──────── Dataset excerpts
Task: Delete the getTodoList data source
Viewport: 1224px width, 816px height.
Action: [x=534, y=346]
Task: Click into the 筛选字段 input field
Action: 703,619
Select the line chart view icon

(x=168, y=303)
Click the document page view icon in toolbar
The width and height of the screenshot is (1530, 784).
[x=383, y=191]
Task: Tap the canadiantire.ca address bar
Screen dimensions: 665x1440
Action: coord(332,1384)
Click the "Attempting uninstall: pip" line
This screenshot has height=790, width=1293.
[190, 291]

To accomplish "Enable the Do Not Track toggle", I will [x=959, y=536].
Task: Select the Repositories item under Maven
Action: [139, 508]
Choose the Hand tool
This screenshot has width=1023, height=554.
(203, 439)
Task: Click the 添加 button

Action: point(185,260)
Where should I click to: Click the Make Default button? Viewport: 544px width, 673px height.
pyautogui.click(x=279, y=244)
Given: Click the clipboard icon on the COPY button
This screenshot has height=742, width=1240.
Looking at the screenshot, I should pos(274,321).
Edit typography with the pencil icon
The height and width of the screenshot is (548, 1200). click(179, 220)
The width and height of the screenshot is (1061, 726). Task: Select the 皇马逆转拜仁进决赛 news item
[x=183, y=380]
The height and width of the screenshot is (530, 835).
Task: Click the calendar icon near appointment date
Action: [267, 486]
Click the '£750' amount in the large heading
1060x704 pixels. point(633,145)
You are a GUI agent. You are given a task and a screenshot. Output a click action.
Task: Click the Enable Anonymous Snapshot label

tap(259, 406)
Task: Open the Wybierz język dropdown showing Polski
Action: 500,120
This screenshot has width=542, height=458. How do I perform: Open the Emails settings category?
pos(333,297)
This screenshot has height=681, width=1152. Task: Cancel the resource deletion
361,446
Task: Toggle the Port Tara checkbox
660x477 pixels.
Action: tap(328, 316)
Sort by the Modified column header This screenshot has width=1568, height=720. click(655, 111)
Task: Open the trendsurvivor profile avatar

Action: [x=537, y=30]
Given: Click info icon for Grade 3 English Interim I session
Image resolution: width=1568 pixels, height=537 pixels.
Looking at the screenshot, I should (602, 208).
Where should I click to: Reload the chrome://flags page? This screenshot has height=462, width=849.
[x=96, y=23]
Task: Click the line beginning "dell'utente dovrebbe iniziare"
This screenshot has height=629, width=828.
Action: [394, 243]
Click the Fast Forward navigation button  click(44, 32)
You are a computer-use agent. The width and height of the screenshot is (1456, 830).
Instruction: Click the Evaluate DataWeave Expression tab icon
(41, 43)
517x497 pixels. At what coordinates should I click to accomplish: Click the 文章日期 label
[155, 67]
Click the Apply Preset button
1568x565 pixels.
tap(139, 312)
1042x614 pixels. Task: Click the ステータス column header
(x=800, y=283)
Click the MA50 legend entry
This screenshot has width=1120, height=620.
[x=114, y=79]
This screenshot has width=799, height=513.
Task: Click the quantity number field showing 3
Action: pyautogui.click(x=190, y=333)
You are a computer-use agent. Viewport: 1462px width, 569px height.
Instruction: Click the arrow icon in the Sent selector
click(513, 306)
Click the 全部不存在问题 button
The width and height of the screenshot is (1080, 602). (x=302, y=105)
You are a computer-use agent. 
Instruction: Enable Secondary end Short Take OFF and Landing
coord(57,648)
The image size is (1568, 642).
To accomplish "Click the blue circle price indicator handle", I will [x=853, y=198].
────────────────
- Requirement
Going through the entries above, count each line that has the word "computer" and report only the count.

- Response
3